Canada’s 2025 federal budget unveiled the country’s first comprehensive framework for regulating fiat-backed stablecoins — marking a major step toward formal oversight of digital assets.

According to the proposal, stablecoin issuers will be required to maintain sufficient reserves, implement risk management and redemption policies, and ensure the protection of users’ personal data. The framework will also introduce national security measures to preserve financial system integrity.

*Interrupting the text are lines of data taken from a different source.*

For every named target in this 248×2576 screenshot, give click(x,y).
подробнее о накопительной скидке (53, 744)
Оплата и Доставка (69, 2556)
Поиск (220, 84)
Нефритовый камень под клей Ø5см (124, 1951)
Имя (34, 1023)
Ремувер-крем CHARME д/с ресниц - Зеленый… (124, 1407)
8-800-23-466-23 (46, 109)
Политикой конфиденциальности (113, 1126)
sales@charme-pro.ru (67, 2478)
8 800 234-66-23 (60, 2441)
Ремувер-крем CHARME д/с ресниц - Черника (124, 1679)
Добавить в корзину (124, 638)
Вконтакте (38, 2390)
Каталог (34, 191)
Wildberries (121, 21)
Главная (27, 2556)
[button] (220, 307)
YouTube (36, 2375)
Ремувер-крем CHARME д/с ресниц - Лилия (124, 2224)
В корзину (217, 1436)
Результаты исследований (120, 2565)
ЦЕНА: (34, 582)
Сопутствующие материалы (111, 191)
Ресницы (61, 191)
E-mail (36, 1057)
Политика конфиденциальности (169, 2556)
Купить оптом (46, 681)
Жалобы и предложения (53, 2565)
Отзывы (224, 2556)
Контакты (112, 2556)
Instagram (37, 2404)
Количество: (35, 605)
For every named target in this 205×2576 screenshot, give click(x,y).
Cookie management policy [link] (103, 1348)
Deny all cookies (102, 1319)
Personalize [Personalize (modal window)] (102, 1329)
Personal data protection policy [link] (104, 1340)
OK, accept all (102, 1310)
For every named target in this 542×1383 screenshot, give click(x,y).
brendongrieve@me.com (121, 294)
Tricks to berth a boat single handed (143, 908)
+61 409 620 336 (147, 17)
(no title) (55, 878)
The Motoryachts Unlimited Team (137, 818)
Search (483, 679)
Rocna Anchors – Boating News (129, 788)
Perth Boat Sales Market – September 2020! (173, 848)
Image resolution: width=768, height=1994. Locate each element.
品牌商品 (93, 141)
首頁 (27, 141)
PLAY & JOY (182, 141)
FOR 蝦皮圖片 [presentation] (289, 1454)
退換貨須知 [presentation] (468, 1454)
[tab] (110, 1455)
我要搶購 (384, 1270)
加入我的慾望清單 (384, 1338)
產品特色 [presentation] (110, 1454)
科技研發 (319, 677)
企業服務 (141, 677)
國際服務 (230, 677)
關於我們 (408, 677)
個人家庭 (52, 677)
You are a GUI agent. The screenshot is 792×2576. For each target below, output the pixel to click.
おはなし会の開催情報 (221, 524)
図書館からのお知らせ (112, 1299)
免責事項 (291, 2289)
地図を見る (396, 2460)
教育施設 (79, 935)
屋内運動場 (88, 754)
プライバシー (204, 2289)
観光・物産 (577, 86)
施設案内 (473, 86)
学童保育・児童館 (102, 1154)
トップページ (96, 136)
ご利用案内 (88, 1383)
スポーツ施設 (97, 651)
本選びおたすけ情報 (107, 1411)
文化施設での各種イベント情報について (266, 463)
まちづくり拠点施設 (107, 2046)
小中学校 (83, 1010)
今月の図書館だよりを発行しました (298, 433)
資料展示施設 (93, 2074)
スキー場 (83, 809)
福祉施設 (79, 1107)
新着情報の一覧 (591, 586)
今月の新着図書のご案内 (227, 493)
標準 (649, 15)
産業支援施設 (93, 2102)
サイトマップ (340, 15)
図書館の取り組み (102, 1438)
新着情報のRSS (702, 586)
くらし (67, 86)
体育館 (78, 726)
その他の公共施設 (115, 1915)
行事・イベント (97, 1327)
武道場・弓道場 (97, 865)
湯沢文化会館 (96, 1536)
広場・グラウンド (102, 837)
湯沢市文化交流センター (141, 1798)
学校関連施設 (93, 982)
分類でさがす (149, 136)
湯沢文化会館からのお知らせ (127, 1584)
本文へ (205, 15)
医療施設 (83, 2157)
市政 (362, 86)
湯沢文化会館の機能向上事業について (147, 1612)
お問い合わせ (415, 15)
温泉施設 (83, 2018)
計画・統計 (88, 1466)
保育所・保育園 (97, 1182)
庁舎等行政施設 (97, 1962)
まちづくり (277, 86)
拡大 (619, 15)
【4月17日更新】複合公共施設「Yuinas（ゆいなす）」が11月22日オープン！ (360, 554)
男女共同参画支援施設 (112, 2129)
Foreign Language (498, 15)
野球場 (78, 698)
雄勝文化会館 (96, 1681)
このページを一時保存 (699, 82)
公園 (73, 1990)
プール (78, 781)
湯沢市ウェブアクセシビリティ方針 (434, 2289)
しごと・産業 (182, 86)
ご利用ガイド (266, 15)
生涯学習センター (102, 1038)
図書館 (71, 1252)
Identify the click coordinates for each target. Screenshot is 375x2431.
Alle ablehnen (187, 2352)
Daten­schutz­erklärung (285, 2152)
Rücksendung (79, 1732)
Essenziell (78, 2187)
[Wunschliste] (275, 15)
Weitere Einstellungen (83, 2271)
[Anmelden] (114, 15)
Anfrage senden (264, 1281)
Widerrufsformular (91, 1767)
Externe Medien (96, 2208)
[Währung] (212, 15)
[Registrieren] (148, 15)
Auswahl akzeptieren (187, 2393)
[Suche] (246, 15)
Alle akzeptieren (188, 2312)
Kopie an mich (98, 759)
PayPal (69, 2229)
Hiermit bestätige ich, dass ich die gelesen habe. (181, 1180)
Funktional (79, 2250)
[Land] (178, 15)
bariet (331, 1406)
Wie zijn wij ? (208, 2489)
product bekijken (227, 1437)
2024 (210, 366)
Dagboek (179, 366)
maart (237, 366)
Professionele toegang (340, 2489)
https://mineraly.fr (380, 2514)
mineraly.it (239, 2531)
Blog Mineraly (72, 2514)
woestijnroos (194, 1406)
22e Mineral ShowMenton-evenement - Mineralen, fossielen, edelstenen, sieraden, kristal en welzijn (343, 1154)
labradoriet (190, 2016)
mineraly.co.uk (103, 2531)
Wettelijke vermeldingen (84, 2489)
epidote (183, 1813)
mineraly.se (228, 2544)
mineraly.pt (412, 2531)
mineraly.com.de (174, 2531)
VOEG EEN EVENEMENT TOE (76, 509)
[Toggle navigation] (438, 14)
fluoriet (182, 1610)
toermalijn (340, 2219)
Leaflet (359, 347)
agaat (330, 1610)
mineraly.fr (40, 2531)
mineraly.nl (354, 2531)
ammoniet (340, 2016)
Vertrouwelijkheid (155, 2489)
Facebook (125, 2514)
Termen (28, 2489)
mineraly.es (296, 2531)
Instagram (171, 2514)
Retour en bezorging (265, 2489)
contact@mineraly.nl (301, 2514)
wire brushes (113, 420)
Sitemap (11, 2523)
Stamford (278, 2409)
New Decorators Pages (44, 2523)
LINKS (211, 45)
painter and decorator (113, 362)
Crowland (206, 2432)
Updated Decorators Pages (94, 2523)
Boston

The Bank of Canada plans to allocate $10 million from the Consolidated Revenue Fund over two years (2026–2027) to support implementation of the new law. Thereafter, annual operational costs of approximately $5 million will be covered through fees collected from stablecoin issuers.

In parallel, amendments to the Retail Payments Activities Act will expand oversight to payment service providers using stablecoins — creating a unified supervisory structure for digital finance in the country.

By doing so, Canada joins a growing list of jurisdictions advancing stablecoin regulation. The United States recently passed its GENIUS Act, the European Union has implemented MiCA, and Japan and South Korea are developing similar frameworks.

As of November 5, 2025, the global stablecoin market capitalization reached $314.5 billion, according to CoinMarketCap. Analysts at Standard Chartered forecast that up to $1 trillion could migrate from emerging-market bank deposits into stablecoins by 2028.

Experts note that Canada’s new measures are designed to enable safe innovation, improve transparency, and strengthen user confidence in digital assets — while mitigating financial risks stemming from their rapid adoption by local businesses and consumers.

Earlier this year, Canada fined the crypto payment platform Cryptomus a record $126 million for alleged money laundering violations — underscoring the government’s intent to tighten its grip on the crypto industry.